- [Task directions]
An exact copy of the entries is needed, with every line included.

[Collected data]
--------------------------------------------------

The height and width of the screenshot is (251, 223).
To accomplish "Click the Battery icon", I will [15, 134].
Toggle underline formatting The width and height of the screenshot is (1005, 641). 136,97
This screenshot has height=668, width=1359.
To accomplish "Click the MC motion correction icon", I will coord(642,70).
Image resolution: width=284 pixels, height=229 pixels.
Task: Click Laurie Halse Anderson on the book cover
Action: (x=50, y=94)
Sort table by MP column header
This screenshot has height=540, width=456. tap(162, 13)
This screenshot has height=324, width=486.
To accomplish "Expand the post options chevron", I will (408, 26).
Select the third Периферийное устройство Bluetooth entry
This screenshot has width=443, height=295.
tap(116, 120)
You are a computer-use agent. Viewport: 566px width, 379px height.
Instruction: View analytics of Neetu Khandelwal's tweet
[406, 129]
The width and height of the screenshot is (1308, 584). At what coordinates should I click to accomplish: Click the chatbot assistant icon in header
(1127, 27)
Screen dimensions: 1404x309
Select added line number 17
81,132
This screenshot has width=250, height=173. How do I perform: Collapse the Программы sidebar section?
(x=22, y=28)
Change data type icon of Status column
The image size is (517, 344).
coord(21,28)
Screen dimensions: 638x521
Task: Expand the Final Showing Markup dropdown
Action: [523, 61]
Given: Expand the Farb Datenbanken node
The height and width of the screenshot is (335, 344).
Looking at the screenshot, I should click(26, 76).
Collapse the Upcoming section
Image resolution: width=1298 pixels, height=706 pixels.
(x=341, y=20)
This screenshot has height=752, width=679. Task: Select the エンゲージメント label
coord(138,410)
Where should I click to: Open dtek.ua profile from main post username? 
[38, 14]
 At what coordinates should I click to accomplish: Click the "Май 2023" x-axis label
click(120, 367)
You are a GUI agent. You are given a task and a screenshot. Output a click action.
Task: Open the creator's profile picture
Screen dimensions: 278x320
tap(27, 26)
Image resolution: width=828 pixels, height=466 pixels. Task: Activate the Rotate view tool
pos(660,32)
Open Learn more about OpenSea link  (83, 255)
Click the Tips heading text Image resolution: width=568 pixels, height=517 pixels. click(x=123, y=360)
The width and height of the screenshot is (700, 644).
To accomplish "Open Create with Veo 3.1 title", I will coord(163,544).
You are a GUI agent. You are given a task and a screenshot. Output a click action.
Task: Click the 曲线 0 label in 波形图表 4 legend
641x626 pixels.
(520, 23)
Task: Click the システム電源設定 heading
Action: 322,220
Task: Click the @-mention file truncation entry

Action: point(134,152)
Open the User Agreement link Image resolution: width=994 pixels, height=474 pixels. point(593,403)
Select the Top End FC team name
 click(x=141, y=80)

--------------------------------------------------

- [Exercise answer]
The height and width of the screenshot is (251, 223).
To accomplish "Click the Battery icon", I will [15, 134].
Toggle underline formatting The width and height of the screenshot is (1005, 641). 136,97
This screenshot has height=668, width=1359.
To accomplish "Click the MC motion correction icon", I will coord(642,70).
Image resolution: width=284 pixels, height=229 pixels.
Task: Click Laurie Halse Anderson on the book cover
Action: (x=50, y=94)
Sort table by MP column header
This screenshot has height=540, width=456. tap(162, 13)
This screenshot has height=324, width=486.
To accomplish "Expand the post options chevron", I will (408, 26).
Select the third Периферийное устройство Bluetooth entry
This screenshot has width=443, height=295.
tap(116, 120)
You are a computer-use agent. Viewport: 566px width, 379px height.
Instruction: View analytics of Neetu Khandelwal's tweet
[406, 129]
The width and height of the screenshot is (1308, 584). At what coordinates should I click to accomplish: Click the chatbot assistant icon in header
(1127, 27)
Screen dimensions: 1404x309
Select added line number 17
81,132
This screenshot has width=250, height=173. How do I perform: Collapse the Программы sidebar section?
(x=22, y=28)
Change data type icon of Status column
The image size is (517, 344).
coord(21,28)
Screen dimensions: 638x521
Task: Expand the Final Showing Markup dropdown
Action: [523, 61]
Given: Expand the Farb Datenbanken node
The height and width of the screenshot is (335, 344).
Looking at the screenshot, I should click(26, 76).
Collapse the Upcoming section
Image resolution: width=1298 pixels, height=706 pixels.
(x=341, y=20)
This screenshot has height=752, width=679. Task: Select the エンゲージメント label
coord(138,410)
Where should I click to: Open dtek.ua profile from main post username? 
[38, 14]
 At what coordinates should I click to accomplish: Click the "Май 2023" x-axis label
click(120, 367)
You are a GUI agent. You are given a task and a screenshot. Output a click action.
Task: Open the creator's profile picture
Screen dimensions: 278x320
tap(27, 26)
Image resolution: width=828 pixels, height=466 pixels. Task: Activate the Rotate view tool
pos(660,32)
Open Learn more about OpenSea link  (83, 255)
Click the Tips heading text Image resolution: width=568 pixels, height=517 pixels. click(x=123, y=360)
The width and height of the screenshot is (700, 644).
To accomplish "Open Create with Veo 3.1 title", I will coord(163,544).
You are a GUI agent. You are given a task and a screenshot. Output a click action.
Task: Click the 曲线 0 label in 波形图表 4 legend
641x626 pixels.
(520, 23)
Task: Click the システム電源設定 heading
Action: 322,220
Task: Click the @-mention file truncation entry

Action: point(134,152)
Open the User Agreement link Image resolution: width=994 pixels, height=474 pixels. point(593,403)
Select the Top End FC team name
 click(x=141, y=80)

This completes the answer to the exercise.